*** Block opens ***
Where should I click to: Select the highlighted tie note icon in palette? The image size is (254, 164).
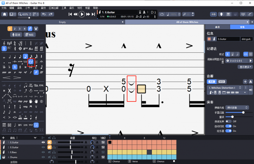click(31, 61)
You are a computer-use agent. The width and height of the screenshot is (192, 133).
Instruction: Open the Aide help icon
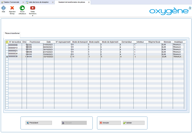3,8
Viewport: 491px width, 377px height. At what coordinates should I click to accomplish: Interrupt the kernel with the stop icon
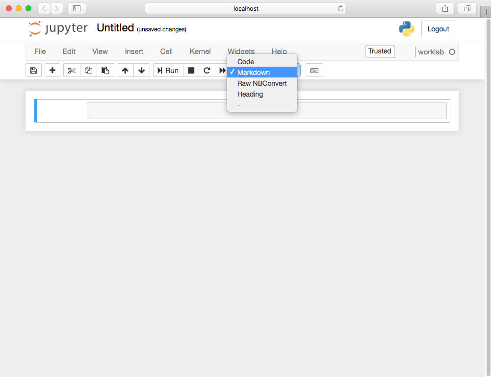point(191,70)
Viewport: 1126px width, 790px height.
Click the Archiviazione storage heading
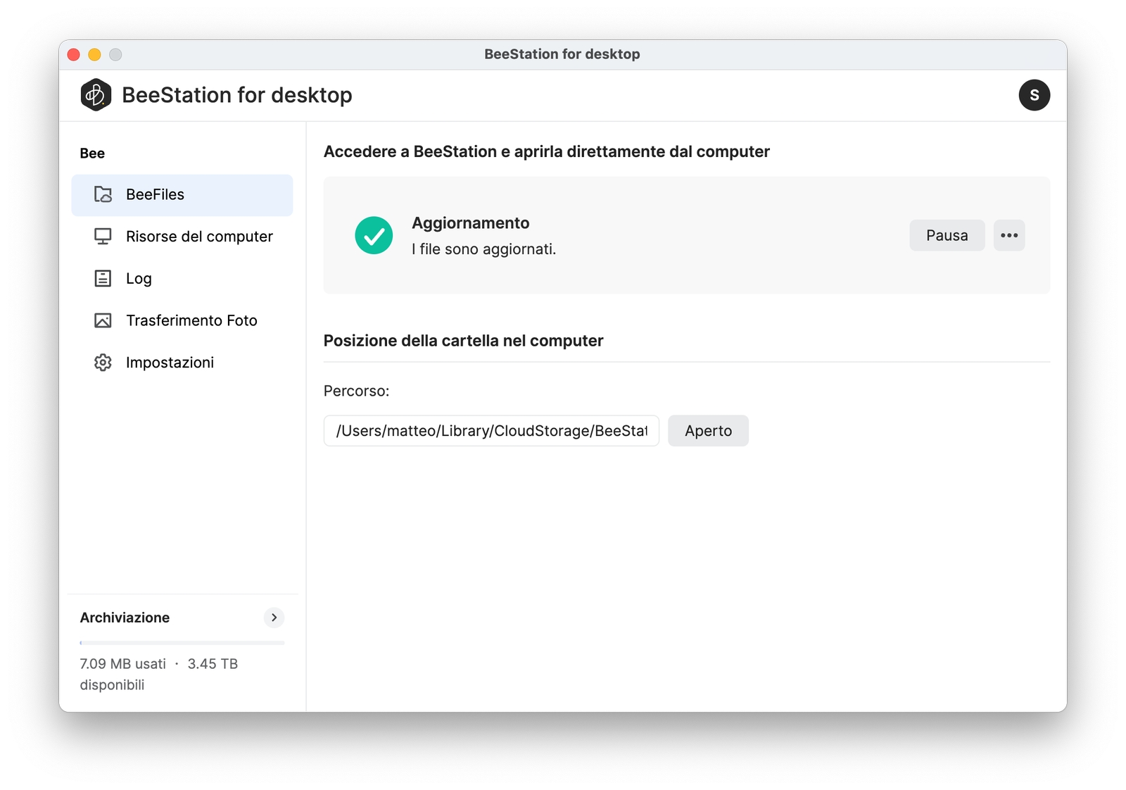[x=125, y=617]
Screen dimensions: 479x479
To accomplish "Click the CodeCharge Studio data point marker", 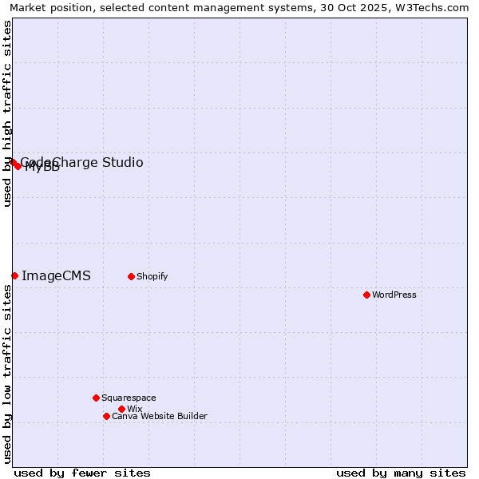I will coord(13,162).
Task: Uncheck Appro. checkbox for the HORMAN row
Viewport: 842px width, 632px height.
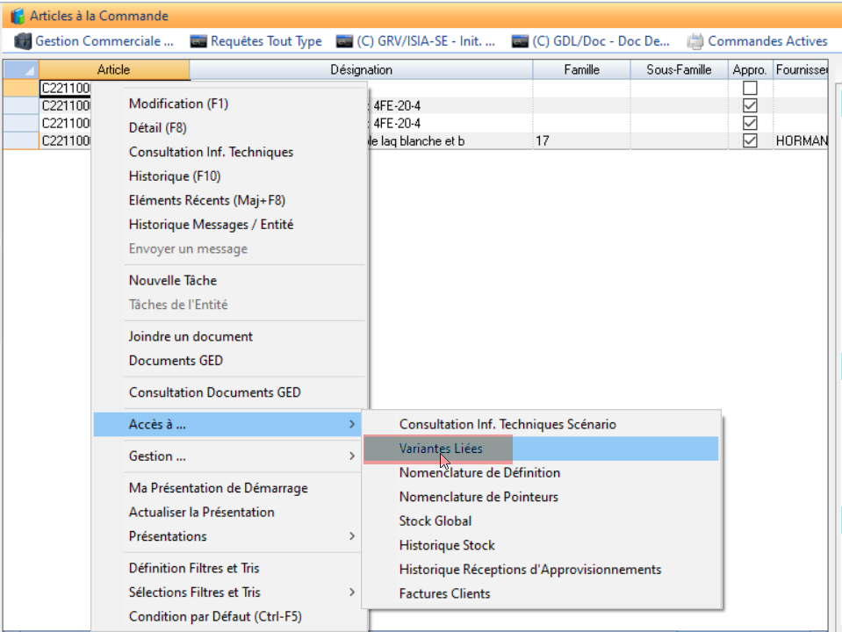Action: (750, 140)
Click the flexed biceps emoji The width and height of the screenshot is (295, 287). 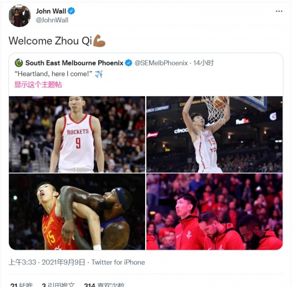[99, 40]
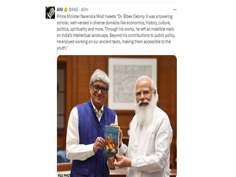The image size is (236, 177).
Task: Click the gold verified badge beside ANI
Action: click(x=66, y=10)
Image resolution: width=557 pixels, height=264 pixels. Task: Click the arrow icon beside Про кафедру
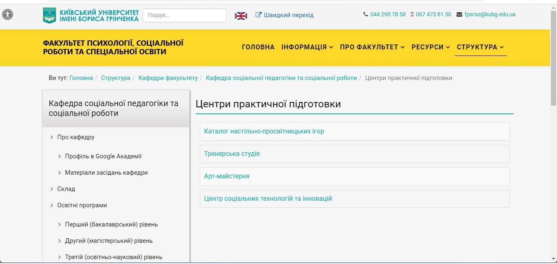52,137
*** Block closes ***
*** Block opens ***
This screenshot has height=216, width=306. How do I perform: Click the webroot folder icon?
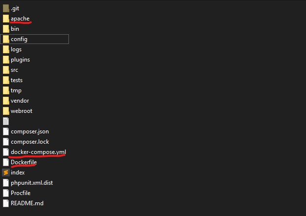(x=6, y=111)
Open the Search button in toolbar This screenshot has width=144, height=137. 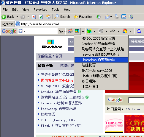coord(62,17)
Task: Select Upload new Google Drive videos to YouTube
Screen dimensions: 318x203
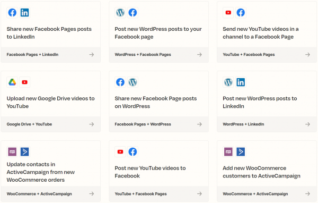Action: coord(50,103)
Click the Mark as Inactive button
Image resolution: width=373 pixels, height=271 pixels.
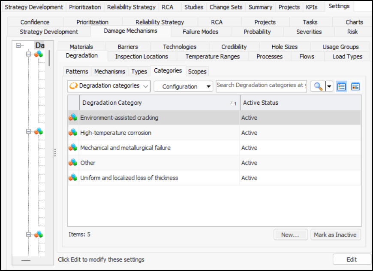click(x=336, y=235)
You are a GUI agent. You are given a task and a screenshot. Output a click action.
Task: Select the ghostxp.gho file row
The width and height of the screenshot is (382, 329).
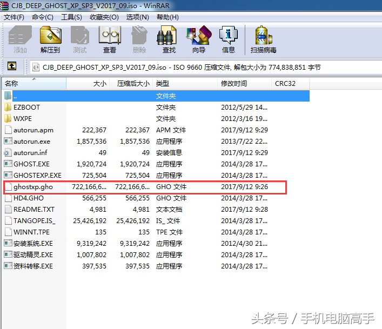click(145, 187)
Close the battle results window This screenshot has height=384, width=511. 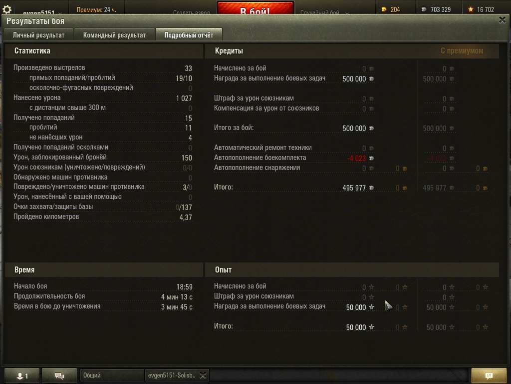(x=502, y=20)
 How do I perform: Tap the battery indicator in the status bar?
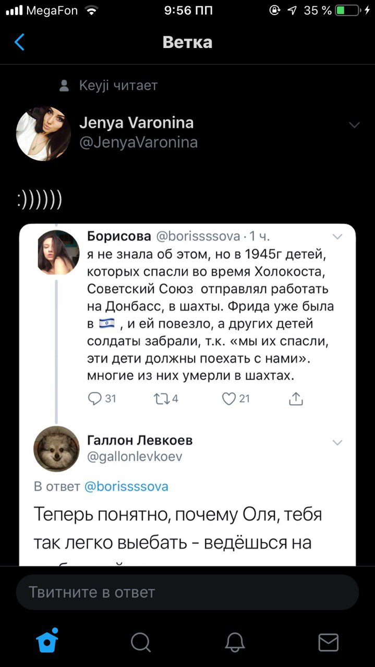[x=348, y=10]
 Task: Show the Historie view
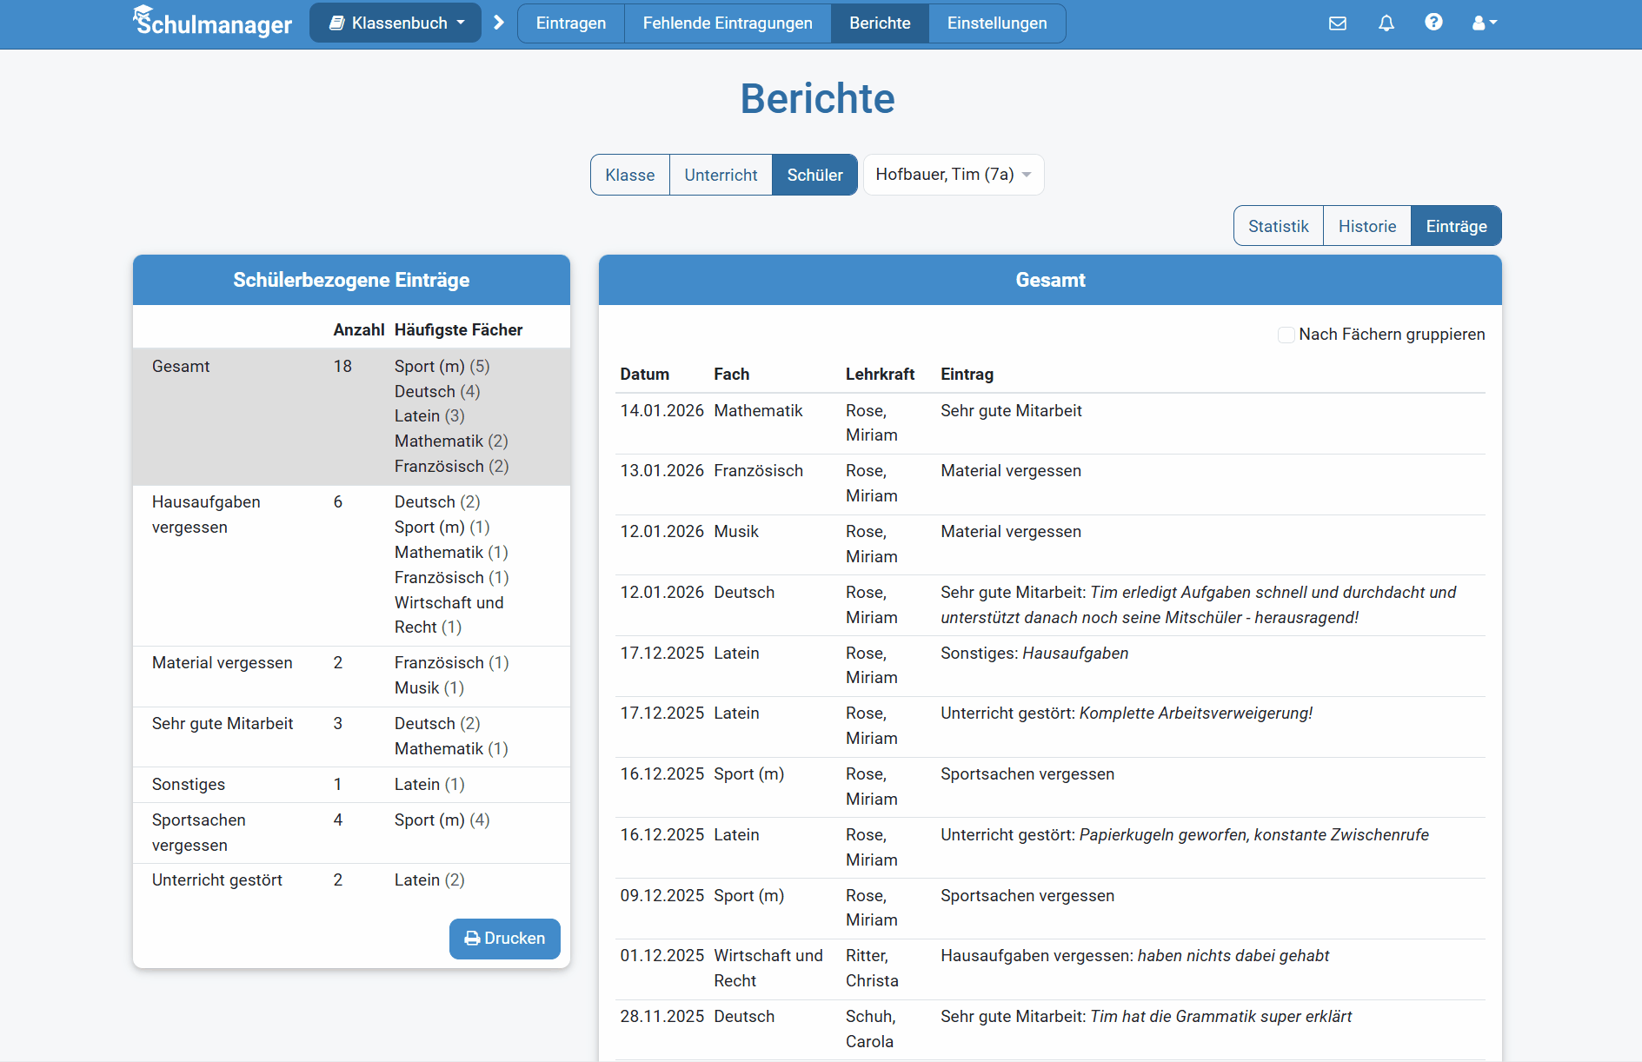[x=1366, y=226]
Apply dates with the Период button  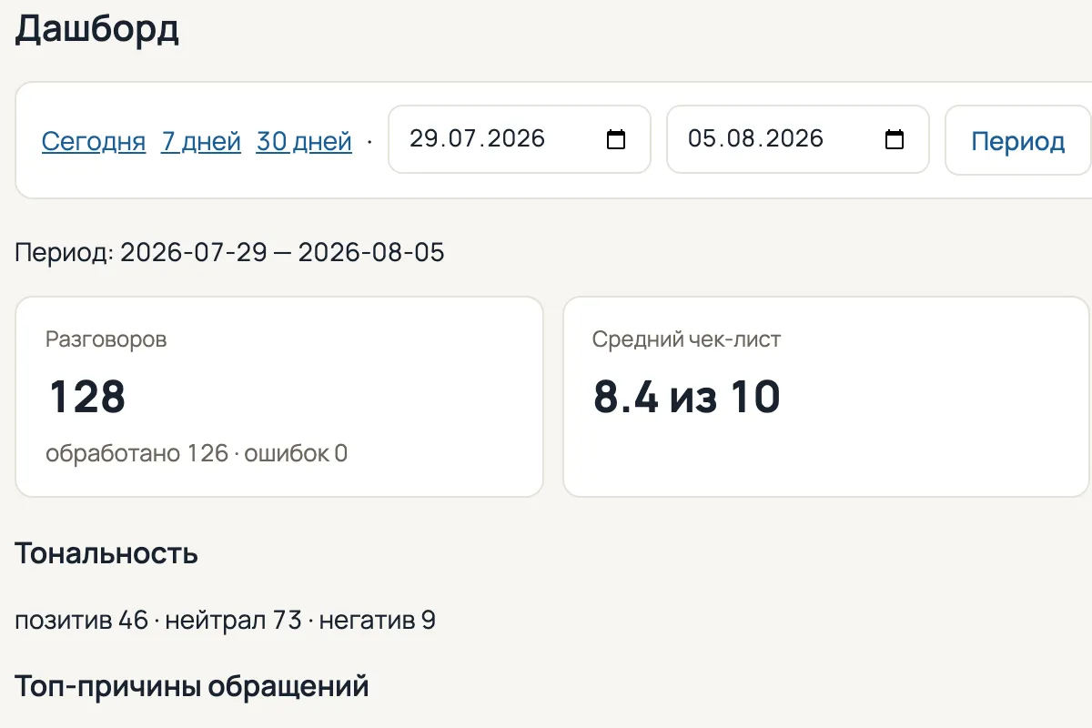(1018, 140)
*** Block closes ***
INSTRUCTIONS TO FOLLOW: Gather up every line in the data above that contains the word "agent", copying each one.

EXERCISE ANSWER:
You are a computer-use agent. The width and height of the screenshot is (192, 133).
You are a GUI agent. You are given a task and a screenshot. Output a click action.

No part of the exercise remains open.